Your assignment: Return each line of the records holding the string "will".

Input records:
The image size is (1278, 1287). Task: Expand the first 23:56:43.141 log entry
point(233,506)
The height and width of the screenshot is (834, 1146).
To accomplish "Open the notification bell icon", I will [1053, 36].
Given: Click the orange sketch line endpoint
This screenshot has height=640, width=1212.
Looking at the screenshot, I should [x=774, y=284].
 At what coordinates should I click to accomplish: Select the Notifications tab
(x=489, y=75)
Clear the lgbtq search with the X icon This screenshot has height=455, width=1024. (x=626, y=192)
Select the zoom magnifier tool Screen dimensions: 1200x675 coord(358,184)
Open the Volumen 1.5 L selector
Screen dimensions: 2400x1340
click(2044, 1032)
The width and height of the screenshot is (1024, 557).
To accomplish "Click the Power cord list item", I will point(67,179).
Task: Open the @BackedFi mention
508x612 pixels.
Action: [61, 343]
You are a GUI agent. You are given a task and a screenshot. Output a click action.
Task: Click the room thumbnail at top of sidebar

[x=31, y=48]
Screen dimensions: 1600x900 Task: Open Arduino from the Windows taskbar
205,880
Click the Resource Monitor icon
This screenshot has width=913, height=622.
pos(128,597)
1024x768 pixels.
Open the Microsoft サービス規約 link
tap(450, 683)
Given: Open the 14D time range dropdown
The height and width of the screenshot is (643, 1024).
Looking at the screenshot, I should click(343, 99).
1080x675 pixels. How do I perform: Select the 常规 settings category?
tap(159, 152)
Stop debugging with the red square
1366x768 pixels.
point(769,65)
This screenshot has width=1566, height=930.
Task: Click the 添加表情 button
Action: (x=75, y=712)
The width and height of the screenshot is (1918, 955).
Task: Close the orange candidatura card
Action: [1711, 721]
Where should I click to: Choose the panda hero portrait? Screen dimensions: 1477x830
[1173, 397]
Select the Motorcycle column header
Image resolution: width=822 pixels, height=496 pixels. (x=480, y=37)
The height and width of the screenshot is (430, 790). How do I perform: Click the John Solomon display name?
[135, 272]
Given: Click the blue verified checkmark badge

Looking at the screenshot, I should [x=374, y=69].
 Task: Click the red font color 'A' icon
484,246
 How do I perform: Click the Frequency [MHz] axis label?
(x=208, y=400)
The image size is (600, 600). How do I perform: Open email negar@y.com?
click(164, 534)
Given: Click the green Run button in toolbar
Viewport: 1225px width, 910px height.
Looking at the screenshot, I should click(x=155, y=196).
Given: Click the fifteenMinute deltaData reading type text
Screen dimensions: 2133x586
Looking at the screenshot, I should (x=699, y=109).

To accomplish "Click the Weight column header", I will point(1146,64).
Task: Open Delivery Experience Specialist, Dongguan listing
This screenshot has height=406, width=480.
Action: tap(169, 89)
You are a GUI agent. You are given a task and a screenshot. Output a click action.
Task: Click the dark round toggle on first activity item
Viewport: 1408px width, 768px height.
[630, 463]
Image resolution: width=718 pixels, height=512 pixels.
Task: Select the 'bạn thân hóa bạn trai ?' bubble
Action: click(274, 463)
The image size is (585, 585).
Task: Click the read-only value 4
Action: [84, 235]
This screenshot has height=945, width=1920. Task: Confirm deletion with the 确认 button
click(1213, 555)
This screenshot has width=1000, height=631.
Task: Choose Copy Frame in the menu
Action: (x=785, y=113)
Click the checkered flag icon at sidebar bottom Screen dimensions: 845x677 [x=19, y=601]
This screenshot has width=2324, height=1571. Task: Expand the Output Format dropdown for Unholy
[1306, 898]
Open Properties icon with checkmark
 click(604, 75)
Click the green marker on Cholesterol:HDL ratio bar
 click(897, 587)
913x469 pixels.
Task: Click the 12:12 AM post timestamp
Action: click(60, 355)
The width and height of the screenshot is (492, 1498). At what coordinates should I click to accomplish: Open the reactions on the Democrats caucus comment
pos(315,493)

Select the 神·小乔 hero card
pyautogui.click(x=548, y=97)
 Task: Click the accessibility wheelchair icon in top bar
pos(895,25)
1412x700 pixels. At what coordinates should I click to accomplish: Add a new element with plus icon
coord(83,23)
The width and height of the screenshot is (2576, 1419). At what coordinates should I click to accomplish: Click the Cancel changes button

Expected answer:
To accomplish "Open the notification bell icon", I will [1053, 36].
To accomplish "Click the Power cord list item", I will point(67,179).
To accomplish "Click the Weight column header", I will point(1146,64).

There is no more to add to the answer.